Red Hot TV

Ownership
- Owner: Portland TV
- Sister channels: Television X

History
- Launched: 19 June 2000
- Closed: March 2017
- Replaced by: Xrated

= Red Hot TV (UK) =

Set of British pornographic television channels (2000–2017)

Red Hot TV was a set of British television channels that broadcast pornographic content on a pay-per-view basis.

The channels began broadcasting on the Sky satellite TV system in June 2000 under the group title of Red Hot TV. The channels were owned by Portland TV which also owned the pornographic subscription channel Television X. Portland TV was a division of Northern & Shell until it was sold in April 2016 in a management buy-out.

In March 2017, the Red Hot channels were replaced with a brand known as Xrated.

==History==
Red Hot TV launched on 19 June 2000 with two channels – Red Hot Euro and Red Hot Films. Similar to Portland's existing Television X network, both Red Hot channels operated on a pay-per-view basis, broadcasting programmes from 10 pm to 4 am. They were operated as budget channels, providing a night's programming for £2.49.

The number of channels expanded with the addition of Red Hot Amateur in February 2001, followed by Red Hot All Girl in November 2001, Red Hot Wives in March 2002, and Red Hot UK Talent in October 2002. Red Hot also launched on the NTL system during 2002, with Amateur, Films, and All Girl being broadcast on the cable provider.

The first brand changes occurred in April 2003. At the beginning of June, Red Hot Euro was replaced with Red Hot 40+ Wives. The channels were moved to a different location on the Sky EPG in July 2003. In October, Red Hot Films was replaced with Red Hot Only 18.

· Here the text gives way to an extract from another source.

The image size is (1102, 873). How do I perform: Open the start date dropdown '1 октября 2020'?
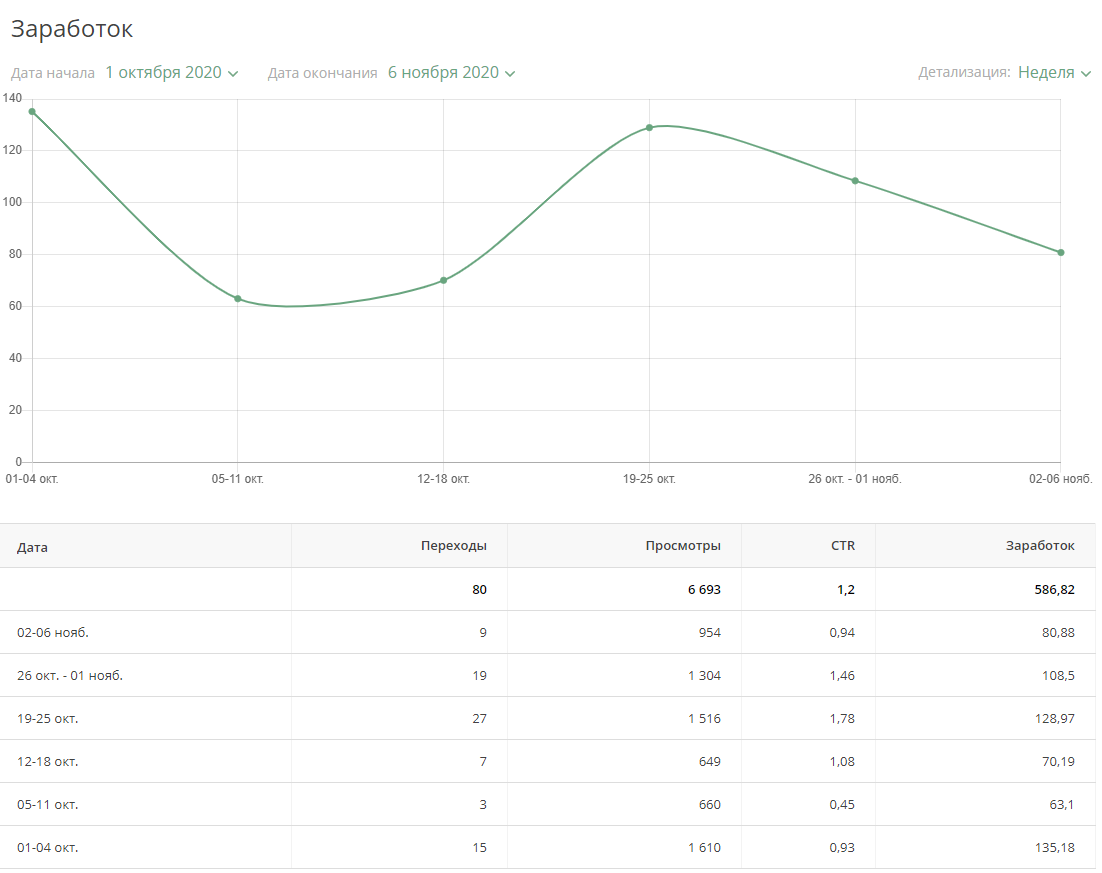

In February 2004, Red Hot Euro and Red Hot Films relaunched on the Sky EPG, expanding the network over to eight channels.

Another EPG change on 1 April 2005 led to several additions and removals. Red Hot Euro was removed and Red Hot Only 18 was moved into its former slot, while a new Red Hot network – Red Hot Rears (branded as "Red Hot R" on the Sky EPG), launched in the vacated Only 18 slot. Two of the channels – Red Hot UK Talent and Red Hot Films were renamed Red Hot Climax and Red Hot Movies, respectively.

In April 2006, Red Hot All Girl and Red Hot Movies were rebranded as Red Hot Raw and Red Hot Reality respectively, keeping the number of channels at eight. In July 2006, Red Hot Only 18 was renamed Red Hot All Girl.

On 3 April 2007, another Sky EPG change reduced the number of Red Hot channels to six with the closure and sale of the EPG slots belonging to Red Hot Climax and Red Hot Reality. Red Hot All Girl was renamed Red Hot Girl Girl, Red Hot 40+ Wives was renamed simply Red Hot 40+, and Red Hot Rears was renamed Red Hot Viewers. Red Hot Reality was relaunched on 23 August, and another change rebranded Red Hot Reality and Red Hot Wives as Red Hot Just 18 and Red Hot DD, respectively on 6 December, alongside the addition of Red Hot Fetish.

On 28 August 2008, Red Hot Raw and Red Hot Viewers closed and their EPG slots were sold off, reducing Red Hot to six channels.

On 21 May 2009, Red Hot Just 18 and Red Hot Girl Girl closed along with their sister channel Television X FFWD, and they were replaced with three chat-based channels named Filth, Cream and Skincity. On 16 July, a small change occurred with Red Hot 40+ moving into Red Hot DD's slot, while the vacated 40+ slot became Red Hot TV. In August 2009 Red Hot TV attempted to get into the record books by organizing Britain's biggest gang bang, which they named "The Great British Gang Bang". In October 2009, the network expanded to five channels once again with the addition of Red Hot Mums, replacing Filth.

At the start of 2012 eight channels were broadcast by Red Hot TV, including Red Hot Fetish and Red Hot Dirty Talk. In June, Red Hot Fetish was removed and replaced with Filth, and Red Hot TV was renamed Red Hot 18's.

Red Hot 40+ was removed from the Sky EPG in 2013, and on 7 January 2016, the number of Red Hot channels decreased from three to a single channel. Red Hot Amateur became Viewer's Wives, Red Hot Mums became simply Red Hot, and Red Hot 18s became Xtreme Filth.